Omit all pictures. Print the remaining lines exactly, from the start of the data through the line containing "The height and width of the screenshot is (188, 386).".
────
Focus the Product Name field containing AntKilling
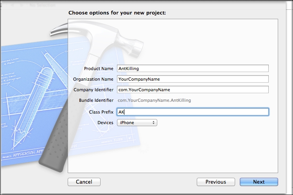The image size is (293, 195). (x=193, y=69)
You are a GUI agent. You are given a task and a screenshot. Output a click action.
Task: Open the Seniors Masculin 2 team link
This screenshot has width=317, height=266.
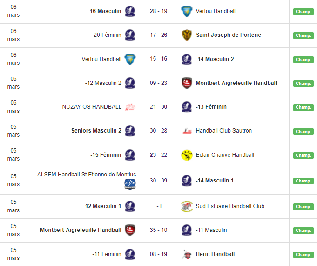coord(96,131)
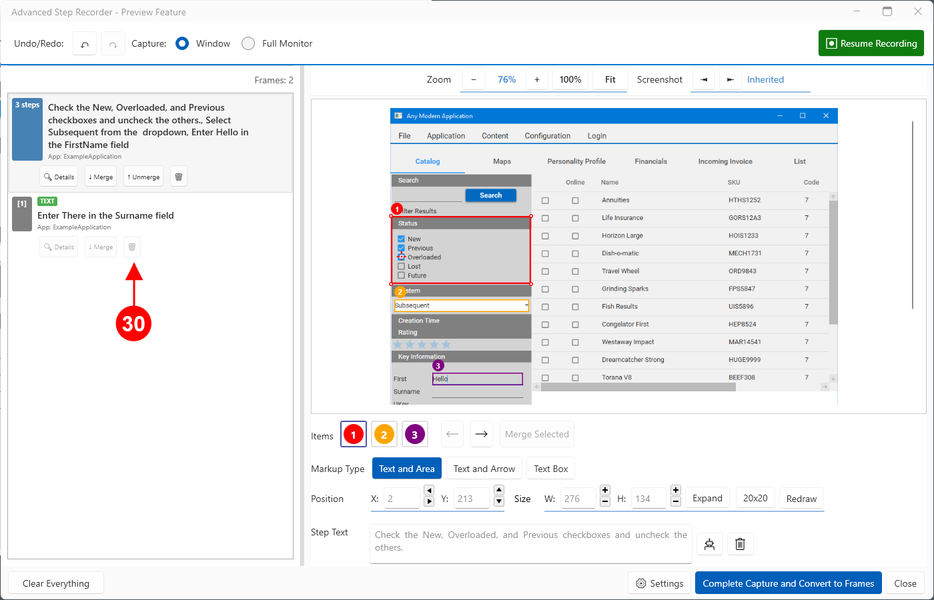Switch to Text Box markup type

click(x=550, y=469)
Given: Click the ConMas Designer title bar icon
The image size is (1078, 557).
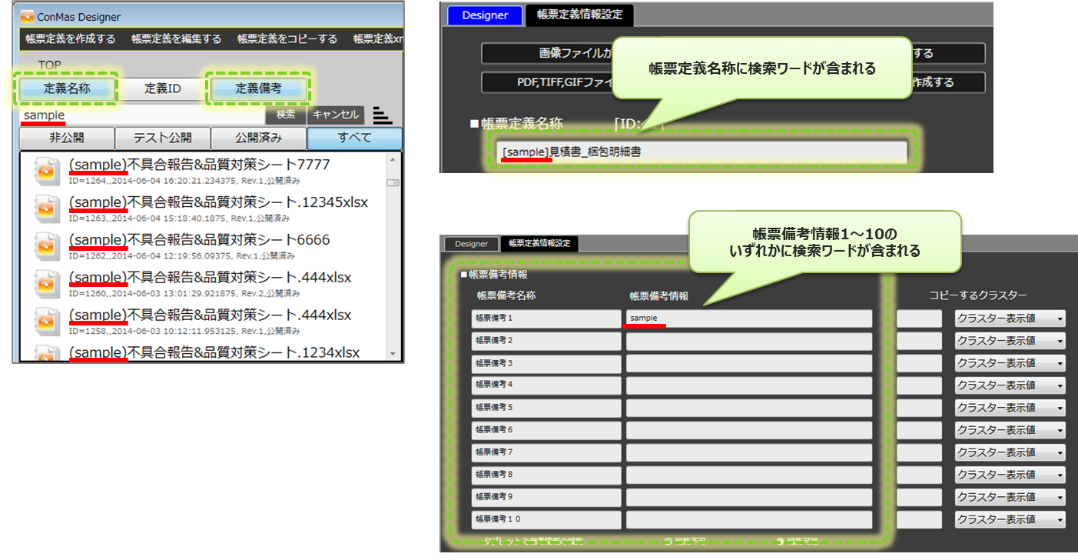Looking at the screenshot, I should click(x=27, y=16).
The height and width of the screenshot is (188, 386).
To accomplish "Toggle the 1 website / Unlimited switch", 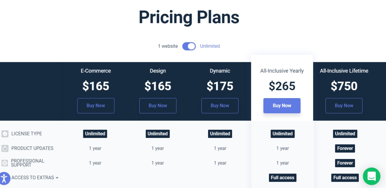I will point(189,46).
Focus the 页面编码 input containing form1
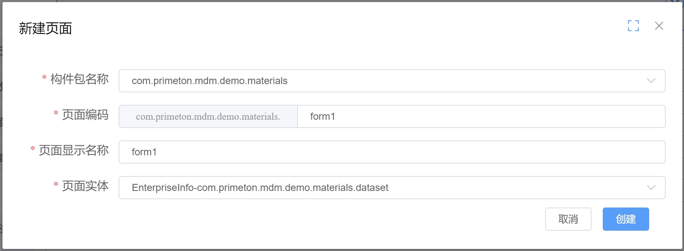The width and height of the screenshot is (684, 251). tap(481, 116)
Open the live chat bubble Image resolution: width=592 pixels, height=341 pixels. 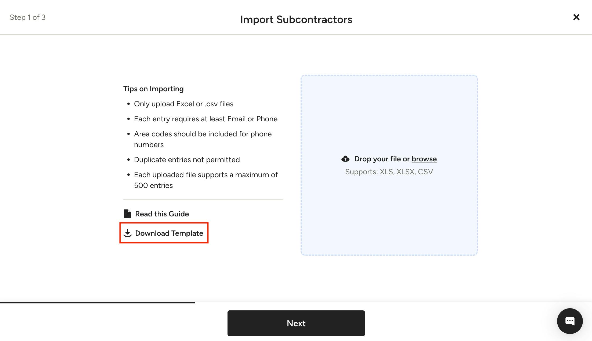tap(570, 321)
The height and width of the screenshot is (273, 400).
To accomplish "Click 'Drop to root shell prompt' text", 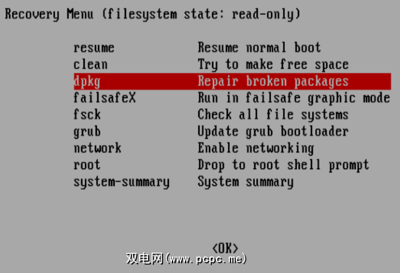I will pyautogui.click(x=284, y=165).
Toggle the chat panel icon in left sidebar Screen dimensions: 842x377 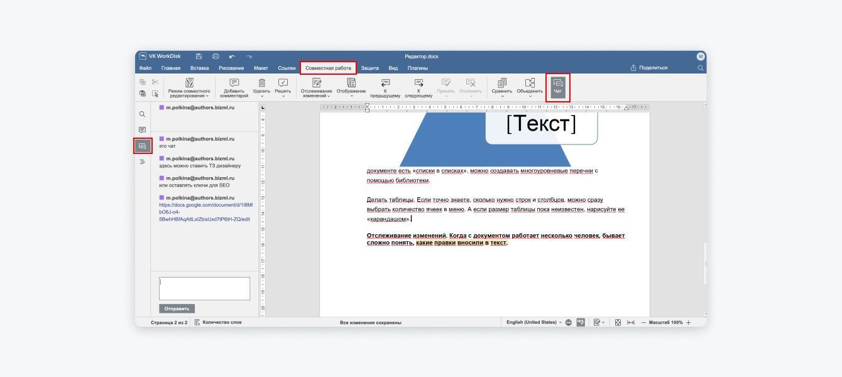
────
> Answer for this exercise:
Focus the Product Name field containing AntKilling
The image size is (293, 195). (x=193, y=69)
You are a GUI agent. You are given a task and a screenshot. Output a click action.
Task: Open the Seniors Masculin 2 team link
This screenshot has width=317, height=266.
coord(96,131)
Switch to Text Box markup type

click(x=550, y=469)
Given: Click the ConMas Designer title bar icon
The image size is (1078, 557).
Looking at the screenshot, I should click(x=27, y=16).
The height and width of the screenshot is (188, 386).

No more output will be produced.